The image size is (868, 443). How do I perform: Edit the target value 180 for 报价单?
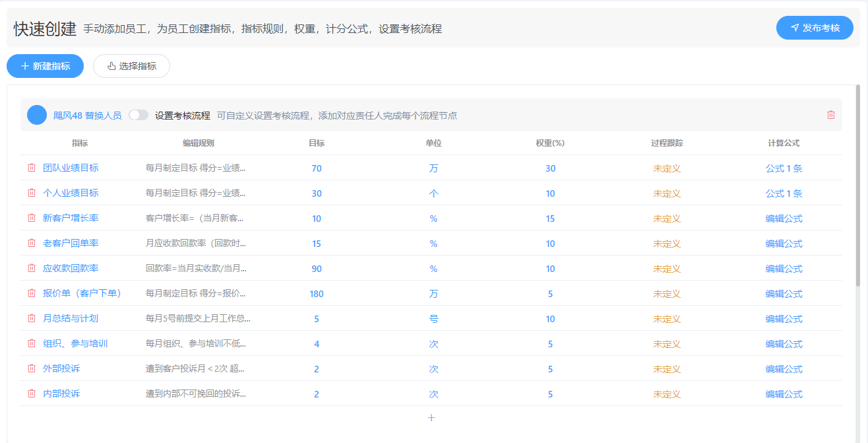click(x=317, y=294)
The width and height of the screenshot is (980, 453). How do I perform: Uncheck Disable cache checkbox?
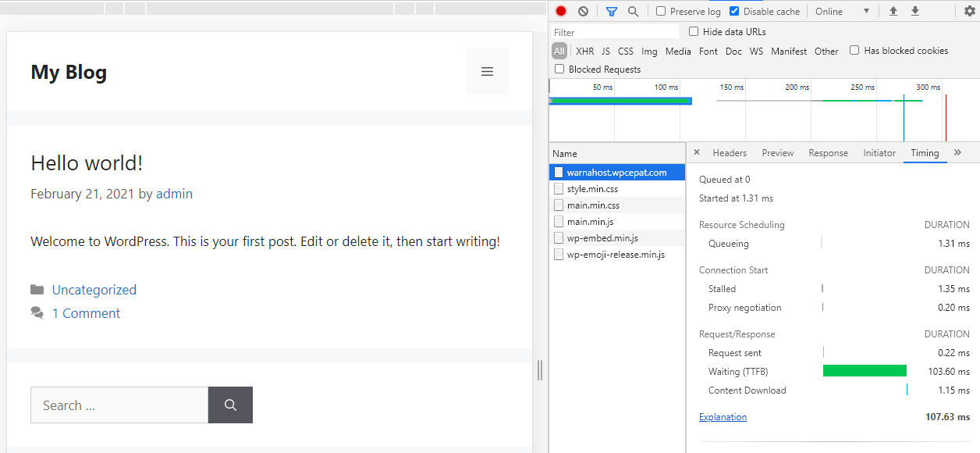734,12
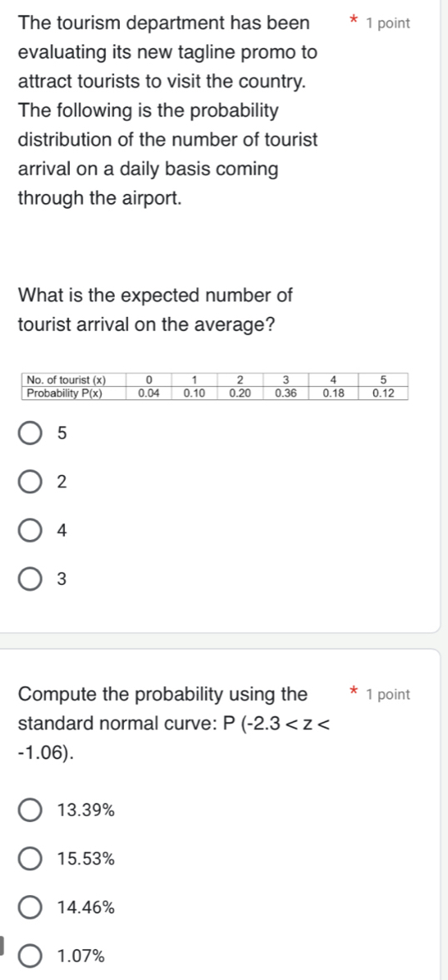The width and height of the screenshot is (448, 980).
Task: Pick the 14.46% radio button
Action: 32,907
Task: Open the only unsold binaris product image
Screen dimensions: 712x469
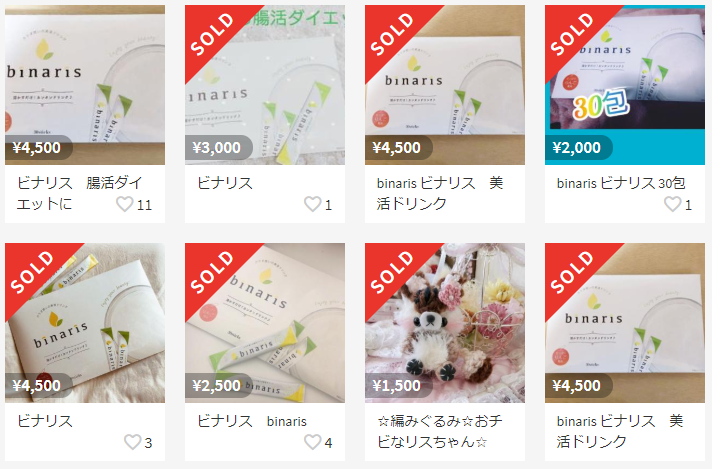Action: click(x=85, y=85)
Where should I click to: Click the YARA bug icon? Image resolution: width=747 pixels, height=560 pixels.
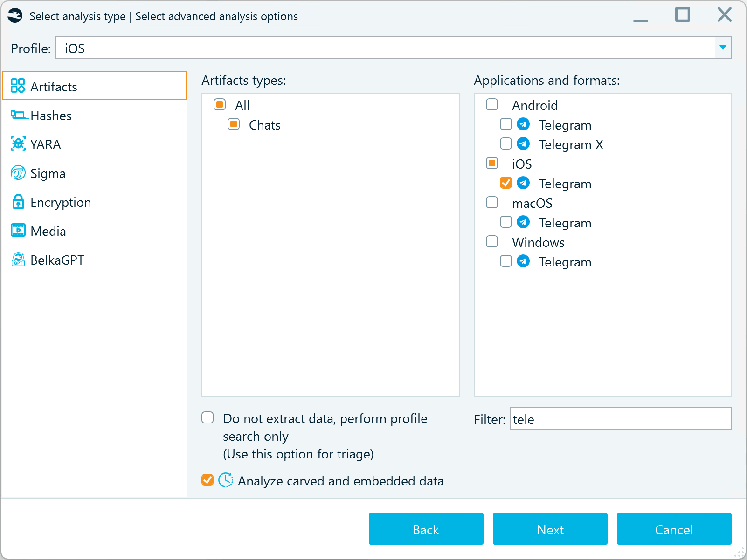pyautogui.click(x=18, y=144)
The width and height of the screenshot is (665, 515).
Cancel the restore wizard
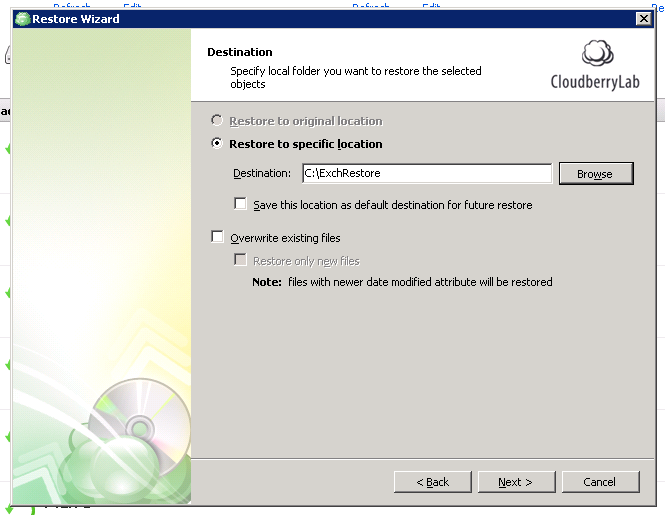click(x=599, y=482)
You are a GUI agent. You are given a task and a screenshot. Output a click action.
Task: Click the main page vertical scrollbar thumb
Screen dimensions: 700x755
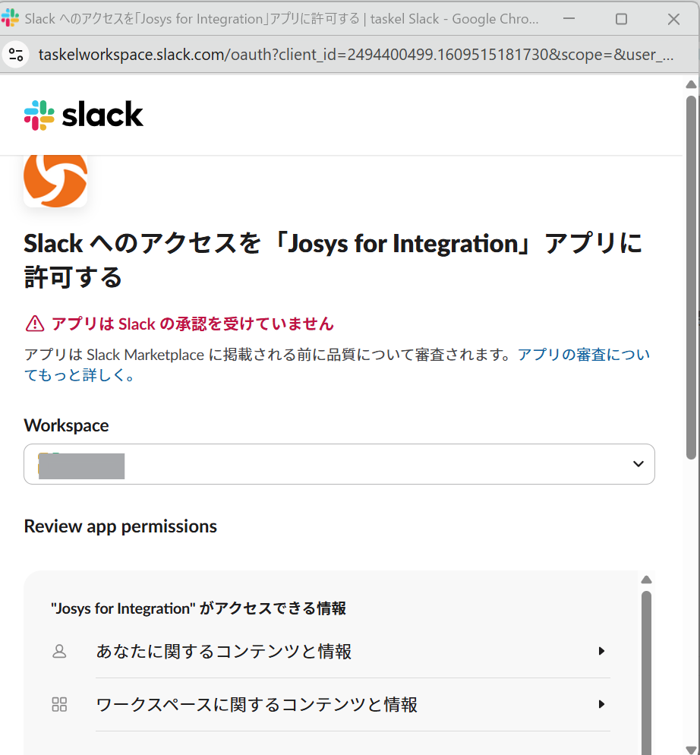(691, 273)
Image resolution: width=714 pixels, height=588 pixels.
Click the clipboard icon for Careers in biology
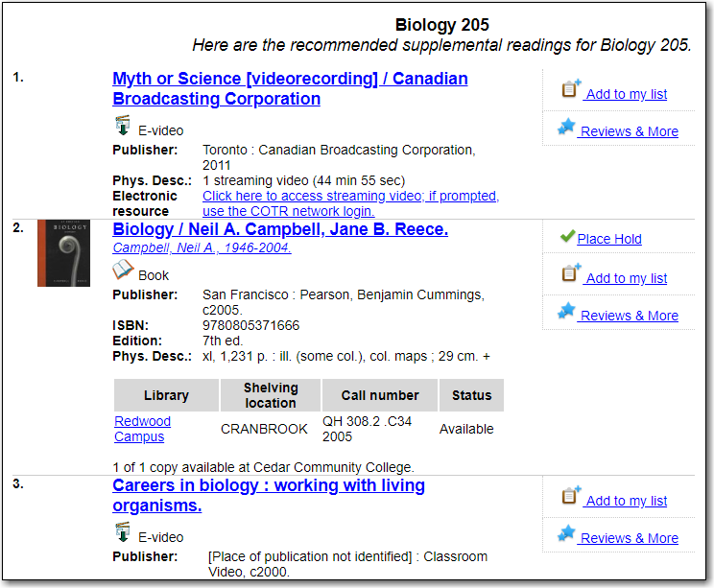[x=571, y=495]
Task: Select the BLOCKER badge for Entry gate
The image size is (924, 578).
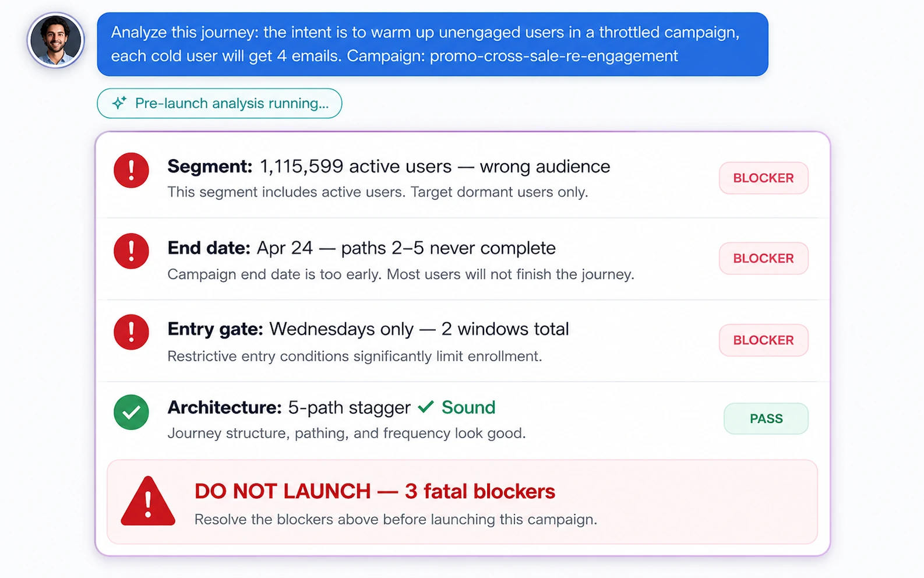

◆ ◆ ◆ ◆ ◆ ◆ ◆

[THE TASK]: Transcribe every record above exactly, leaving out the pictures.

[ANSWER FOR THIS EXERCISE]:
The image size is (868, 443). How do I perform: Edit the target value 180 for 报价单?
click(x=317, y=294)
The width and height of the screenshot is (980, 453). How do I perform: Uncheck Disable cache checkbox?
734,12
The width and height of the screenshot is (448, 980).
Task: Pick the 14.46% radio button
Action: 32,907
Task: Open the only unsold binaris product image
Screen dimensions: 712x469
Action: click(x=85, y=85)
Where should I click to: Click the YARA bug icon? Image resolution: width=747 pixels, height=560 pixels.
pyautogui.click(x=18, y=144)
The width and height of the screenshot is (665, 515).
Cancel the restore wizard
click(x=599, y=482)
You are a GUI agent. You are given a task and a screenshot. Output a click action.
Task: Click the main page vertical scrollbar thumb
Screen dimensions: 700x755
(691, 273)
Image resolution: width=714 pixels, height=588 pixels.
Click the clipboard icon for Careers in biology
[x=571, y=495]
Task: Select the BLOCKER badge for Entry gate
The image size is (924, 578).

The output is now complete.